YOUR OBJECTIVE:
Copy out the part of Florence's story starting with "My mother was" and going on through "money for food.".

Tyeko Florence

    Florence’s Story

    “I was born in Masese, the slums outside of Jinja. I lived with both of my parents and had five siblings. There were three girls and three boys. In 1995, my oldest sibling passed away as a child, but we don’t know why. My father got sick in 2008 with liver cancer. He was in treatment for alcoholism, and while he was there, he passed away. The last-born child died immediately after my father passed, and not long after that the second to last passed away. I was told that a witch doctor poisoned them all because he did not like my family.

    My mother was tired of seeing her family die before her and she felt like she didn’t have any hope and became suicidal. My siblings and I were living on the streets and spent many nights there. Food and shelter were difficult to find and hard to afford, and when we did have shelter it was not in good shape. I would pick charcoal or work in people’s homes as a house girl to get some money for food.

STORED DATA:
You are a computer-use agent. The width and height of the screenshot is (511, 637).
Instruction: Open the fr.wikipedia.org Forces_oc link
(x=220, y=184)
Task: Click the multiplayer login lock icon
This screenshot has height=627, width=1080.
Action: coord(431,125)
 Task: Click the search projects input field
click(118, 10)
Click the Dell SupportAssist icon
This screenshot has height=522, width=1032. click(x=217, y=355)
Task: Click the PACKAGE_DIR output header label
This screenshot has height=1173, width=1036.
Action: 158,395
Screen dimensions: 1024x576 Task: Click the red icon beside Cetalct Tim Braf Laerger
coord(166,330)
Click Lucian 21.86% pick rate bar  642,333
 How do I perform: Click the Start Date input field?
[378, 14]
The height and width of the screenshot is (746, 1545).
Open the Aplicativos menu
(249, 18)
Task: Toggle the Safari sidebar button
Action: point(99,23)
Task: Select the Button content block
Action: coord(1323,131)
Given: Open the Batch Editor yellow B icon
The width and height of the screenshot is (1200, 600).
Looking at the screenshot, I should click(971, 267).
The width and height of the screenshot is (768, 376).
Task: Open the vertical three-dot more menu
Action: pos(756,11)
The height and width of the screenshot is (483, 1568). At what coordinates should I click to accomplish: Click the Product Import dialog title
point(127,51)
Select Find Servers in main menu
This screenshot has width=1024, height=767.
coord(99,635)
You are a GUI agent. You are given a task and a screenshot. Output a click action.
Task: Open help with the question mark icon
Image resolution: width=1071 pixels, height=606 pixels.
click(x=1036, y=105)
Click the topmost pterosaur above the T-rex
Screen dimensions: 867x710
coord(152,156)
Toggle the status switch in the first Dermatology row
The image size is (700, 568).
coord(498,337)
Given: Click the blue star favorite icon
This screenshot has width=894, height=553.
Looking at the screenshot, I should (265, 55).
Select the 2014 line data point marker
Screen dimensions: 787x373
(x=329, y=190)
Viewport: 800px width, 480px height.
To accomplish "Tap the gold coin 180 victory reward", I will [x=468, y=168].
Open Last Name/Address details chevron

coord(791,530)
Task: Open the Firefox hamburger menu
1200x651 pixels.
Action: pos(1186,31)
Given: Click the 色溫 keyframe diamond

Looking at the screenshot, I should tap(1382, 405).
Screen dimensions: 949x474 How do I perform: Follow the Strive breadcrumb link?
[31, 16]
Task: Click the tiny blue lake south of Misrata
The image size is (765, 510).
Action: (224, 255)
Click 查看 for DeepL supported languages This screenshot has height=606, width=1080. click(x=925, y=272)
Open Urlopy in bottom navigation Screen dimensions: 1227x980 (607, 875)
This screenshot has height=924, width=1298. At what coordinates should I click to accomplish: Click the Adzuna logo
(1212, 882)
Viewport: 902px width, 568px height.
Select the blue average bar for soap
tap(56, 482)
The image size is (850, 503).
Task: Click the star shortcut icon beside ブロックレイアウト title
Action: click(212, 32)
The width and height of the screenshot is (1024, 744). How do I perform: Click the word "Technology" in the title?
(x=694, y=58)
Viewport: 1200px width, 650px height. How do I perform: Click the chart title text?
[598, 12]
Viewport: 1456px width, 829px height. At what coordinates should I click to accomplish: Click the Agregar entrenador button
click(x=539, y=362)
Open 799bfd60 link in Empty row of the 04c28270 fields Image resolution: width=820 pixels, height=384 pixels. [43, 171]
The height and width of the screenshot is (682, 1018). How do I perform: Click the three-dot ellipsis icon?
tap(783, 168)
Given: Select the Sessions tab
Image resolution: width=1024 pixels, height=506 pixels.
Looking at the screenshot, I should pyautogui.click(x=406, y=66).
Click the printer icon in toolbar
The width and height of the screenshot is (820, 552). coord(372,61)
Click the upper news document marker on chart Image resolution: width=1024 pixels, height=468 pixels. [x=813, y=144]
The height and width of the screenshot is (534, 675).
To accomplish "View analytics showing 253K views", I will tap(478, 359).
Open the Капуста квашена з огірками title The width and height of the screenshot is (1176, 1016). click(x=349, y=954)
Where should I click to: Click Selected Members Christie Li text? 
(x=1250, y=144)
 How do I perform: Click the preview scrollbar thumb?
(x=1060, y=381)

WRITTEN RESPONSE:
My mother was tired of seeing her family die before her and she felt like she didn’t have any hope and became suicidal. My siblings and I were living on the streets and spent many nights there. Food and shelter were difficult to find and hard to afford, and when we did have shelter it was not in good shape. I would pick charcoal or work in people’s homes as a house girl to get some money for food.